Echinoagave

Scientific classification
- Kingdom: Plantae
- Clade: Tracheophytes
- Clade: Angiosperms
- Clade: Monocots
- Order: Asparagales
- Family: Asparagaceae
- Subfamily: Agavoideae
- Genus: Echinoagave A.Vázquez, Rosales & García-Mor.

= Echinoagave =

Genus of flowering plants

Echinoagave is a genus of flowering plants in the family Asparagaceae. It includes 12 species native to Mexico.
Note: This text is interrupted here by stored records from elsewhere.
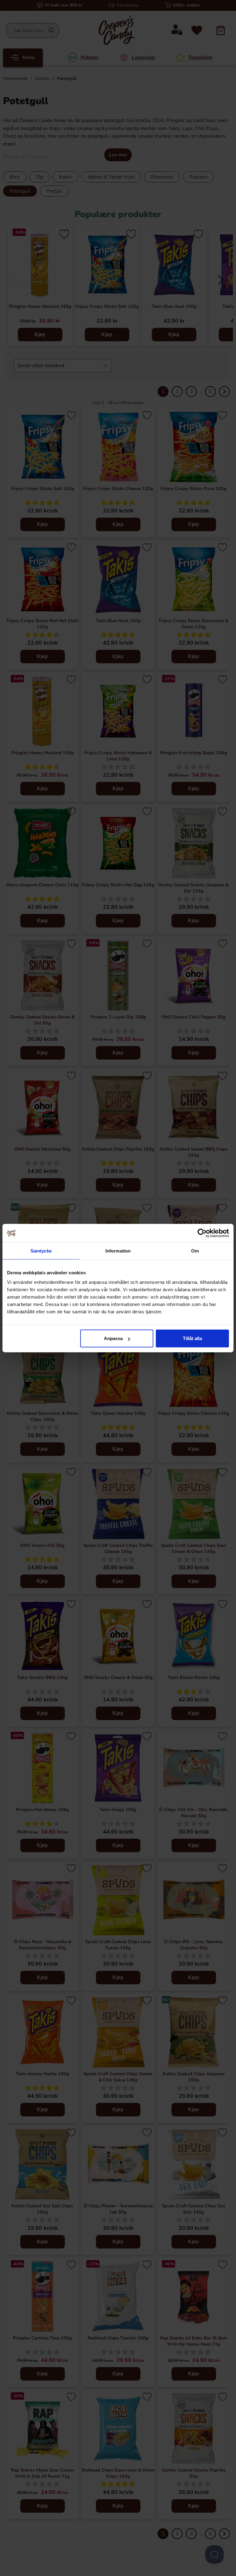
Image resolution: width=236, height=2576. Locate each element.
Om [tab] (195, 1250)
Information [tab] (118, 1250)
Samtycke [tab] (41, 1250)
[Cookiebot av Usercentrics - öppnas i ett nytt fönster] (202, 1232)
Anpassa (113, 1338)
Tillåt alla (192, 1338)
The species in genus Echinoagave were formerly placed in genus Agave, and both genera share a rosette habit and terminal spine. Echinoagave species are distinguished by their generally compact hedgehog-like shape, with cylindrical to subcylindrical to flattened leaves with hard, firm, striate-sulcate and serrulate margins. Echinoagave plants are typically polycarpic, flowering multiple times before dying, in contrast to the typically monocarpic Agave species whose rosettes die after flowering.

==Species==
12 species are accepted.
- Echinoagave albopilosa (I.Cabral, Villarreal & A.E.Estrada) A.Vázquez, Rosales & García-Mor.
- Echinoagave cremnophila (G.D.Starr, Etter & Kristen) A.Vázquez, Rosales & García-Mor.
- Echinoagave cryptica (G.D.Starr & T.J.Davis) A.Vázquez, Rosales & García-Mor.
- Echinoagave gracielae (Galvan & Zamudio) A.Vázquez, Rosales & García-Mor.
- Echinoagave kavandivi (García-Mend. & C.Chávez) A.Vázquez, Rosales & García-Mor.
- Echinoagave lexii (García-Mor., J.García-Jim. & Iamonico) A.Vázquez, Rosales & García-Mor.
- Echinoagave nievesiorum A.Vázquez, A.T.Nuño, Cházaro, Padilla-Lepe & García-Mor.
- Echinoagave petrophila (García-Mend. & E.Martínez) A.Vázquez, Rosales & García-Mor.
- Echinoagave rzedowskiana (P.Carrillo, Vega & R.Delgad.) A.Vázquez, Rosales & García-Mor.
- Echinoagave striata (Zucc.) A.Vázquez, Rosales & García-Mor.
- Echinoagave stricta (Salm-Dyck) A.Vázquez, Rosales & García-Mor.
- Echinoagave tenuifolia (Zamudio & E.Sánchez) A.Vázquez, Rosales & García-Mor.